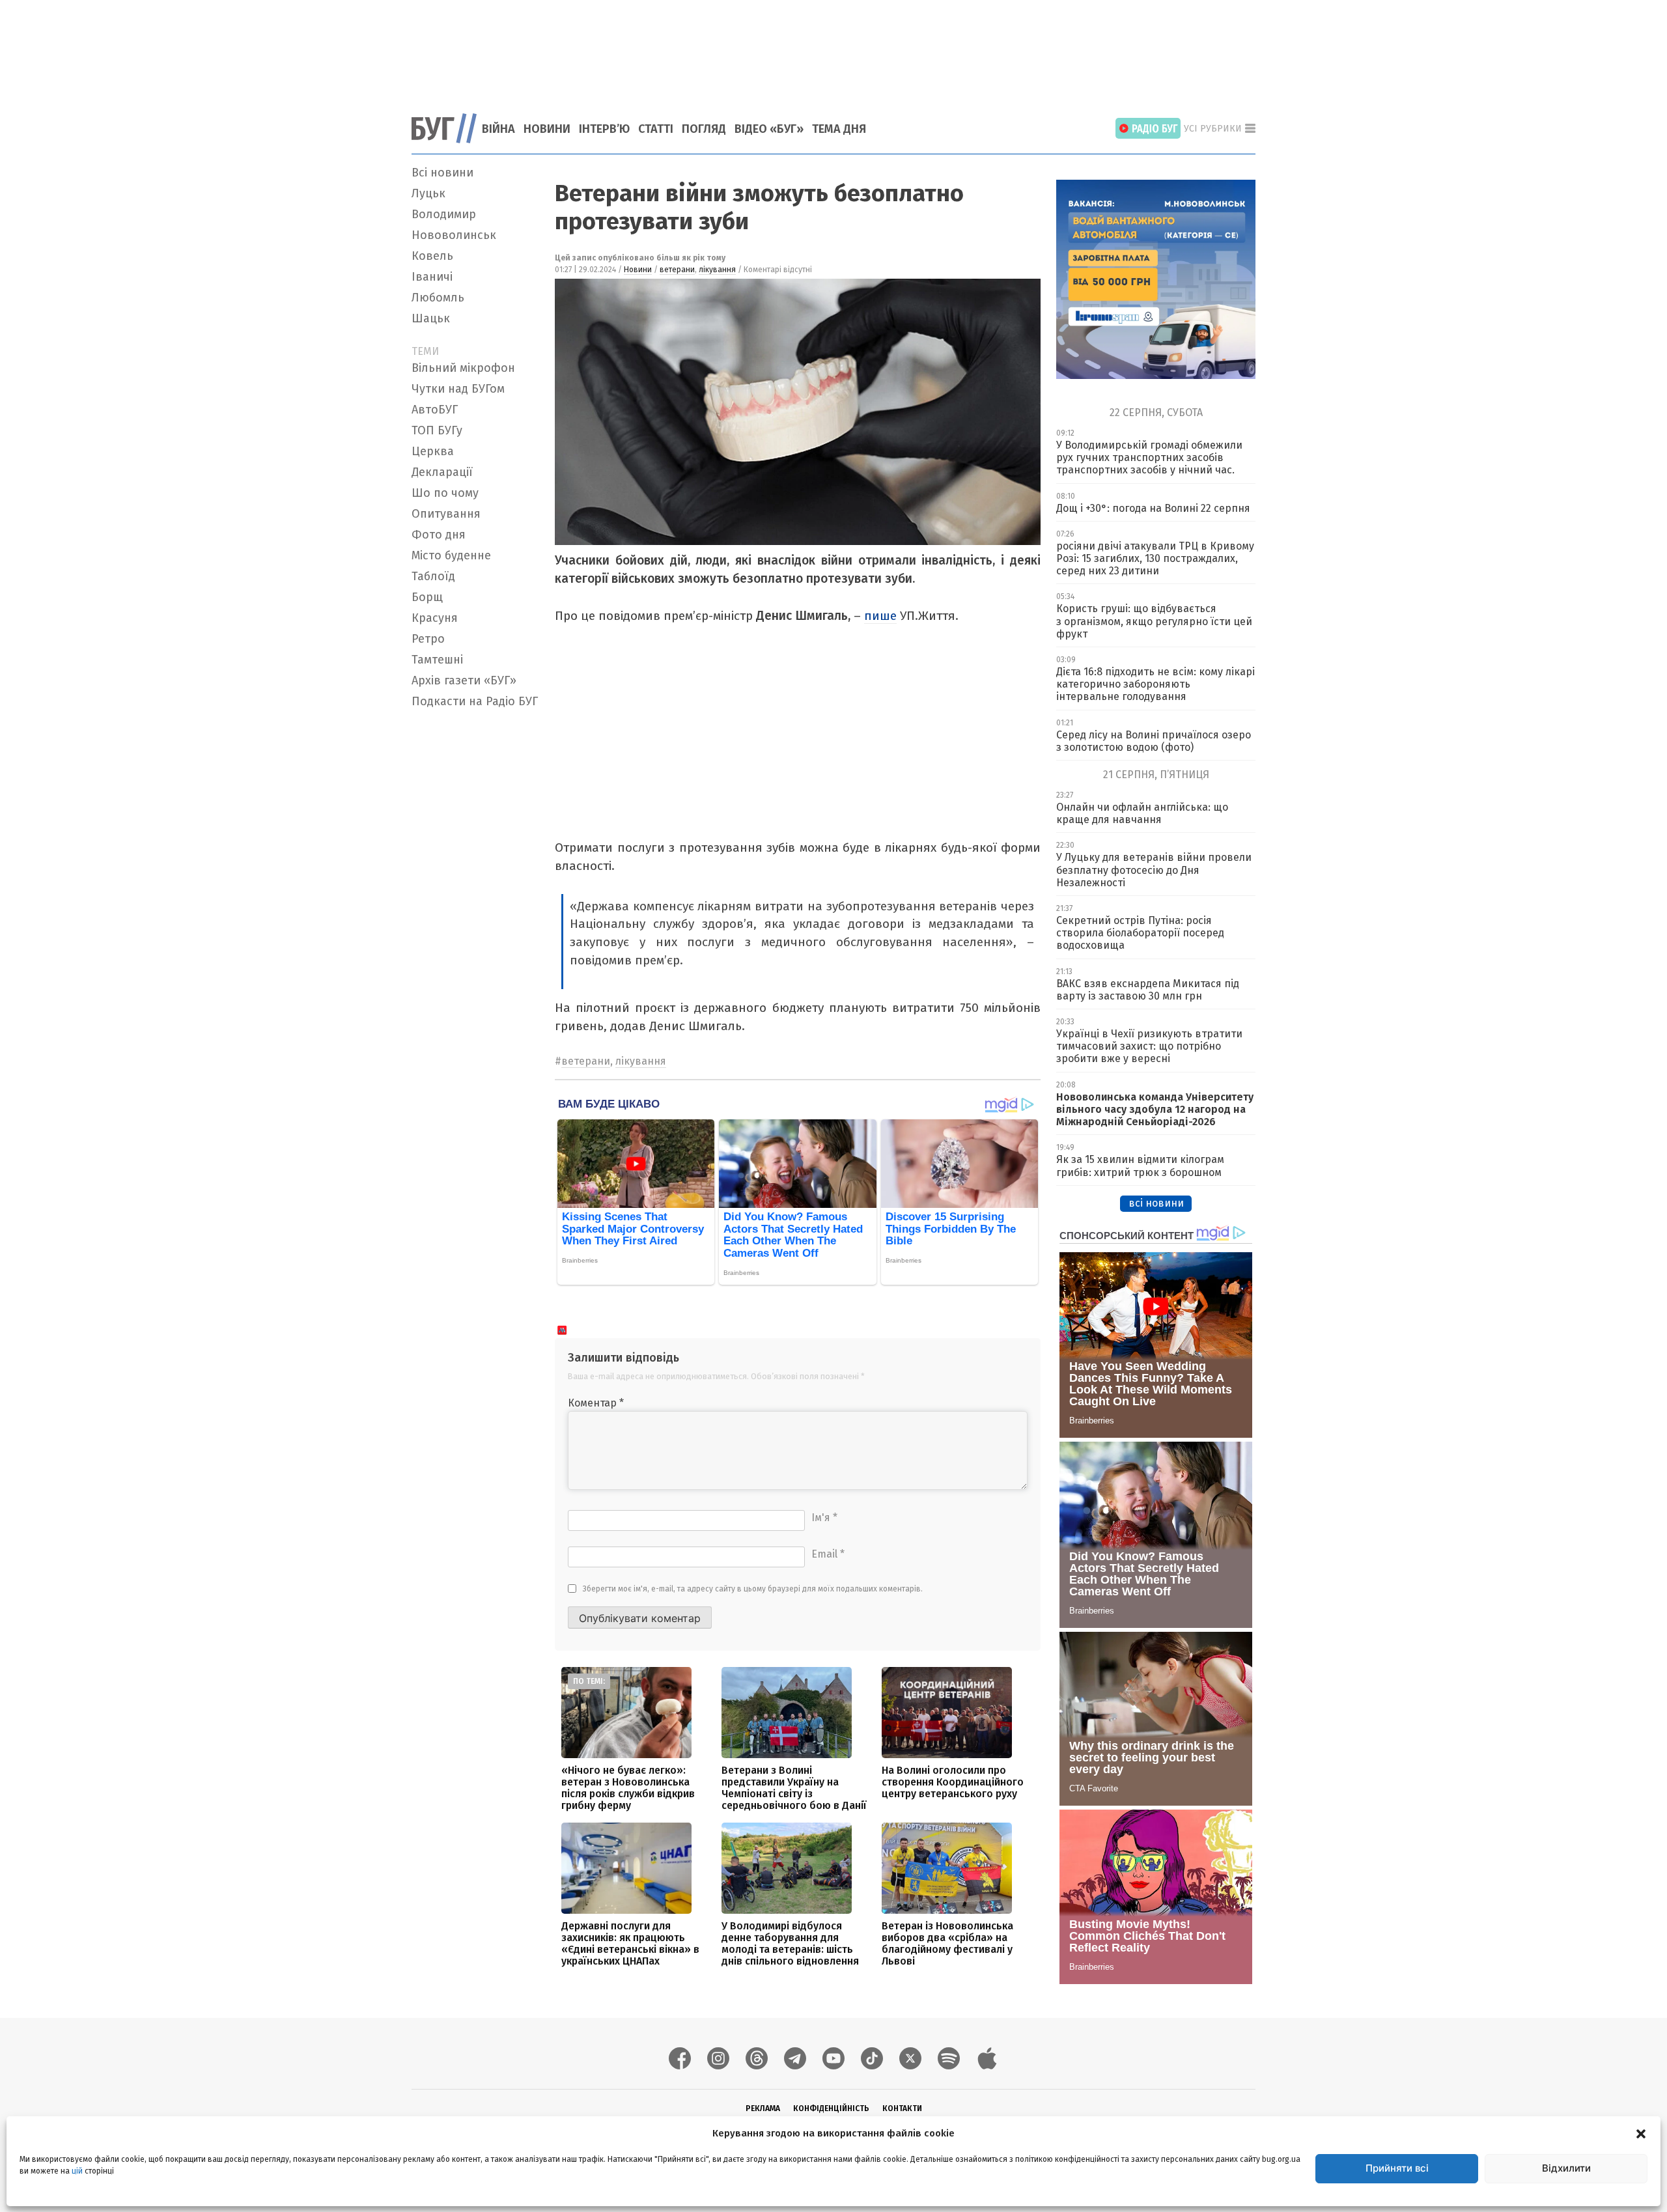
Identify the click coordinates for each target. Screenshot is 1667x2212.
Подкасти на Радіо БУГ (475, 701)
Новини (547, 129)
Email (828, 1554)
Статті (655, 129)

^^^^^^^^^^^^^^^^

> **TASK REQUIREMENTS**:
Pictures aside, repeat every entry exactly as written.

> **ANSWER BOX**:
Identify the click coordinates for each target. Screenshot is 1667x2212.
Подкасти на Радіо БУГ (475, 701)
Новини (547, 129)
Email (828, 1554)
Статті (655, 129)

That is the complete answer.